Hirschfeld died in 2003 just 5 months shy of his 100th birthday. Almost 8 years after his passing, this month the last chapter in his amazing career is finally coming to a close. His widow, Louise Hirschfeld Cullman, has remarried and is selling the townhome on East 95th Street containing the artist’s studio which has remained untouched since his death. Thus, the space in which Hirschfeld created many thousands of his well known illustrations is being cleared out… the official end of an era and the legacy of a great illustrator.
Hirschfeld’s famous barber’s chair and well worn oak drawing table will be on permanent display at the The New York Public Library for the Performing Arts’ Dorothy and Lewis B. Cullman Center.
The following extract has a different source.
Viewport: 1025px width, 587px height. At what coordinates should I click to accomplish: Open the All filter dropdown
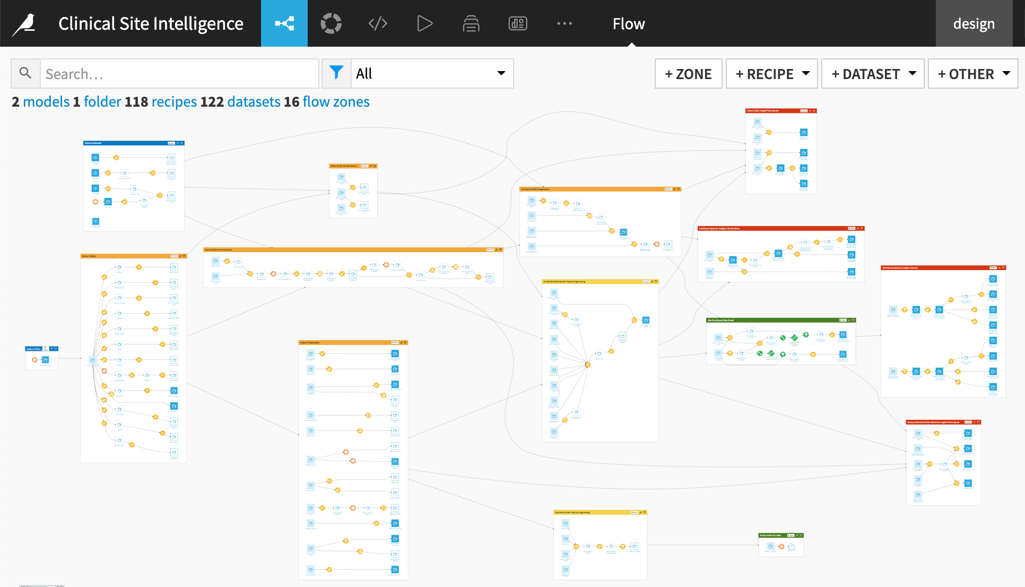point(432,73)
Actually, although this barber’s chair was a vintage one, it was not the original barber’s chair Hirschfeld sat in for decades. That one was worn away to nothing and all that’s left is the base which on display at the gallery of Margo Feiden, who has represented Hirschfeld since 1969. This chair was given to him in 1993 to replace that one. Still a piece of caricature history, though.
I was lucky enough to meet and interview Mr. Hirschfeld when I served as president of the National Caricaturist Network (now the ISCA) in 1999. He was a great inspiration to me, and I will be visiting his barber’s chair and drawing board someday soon.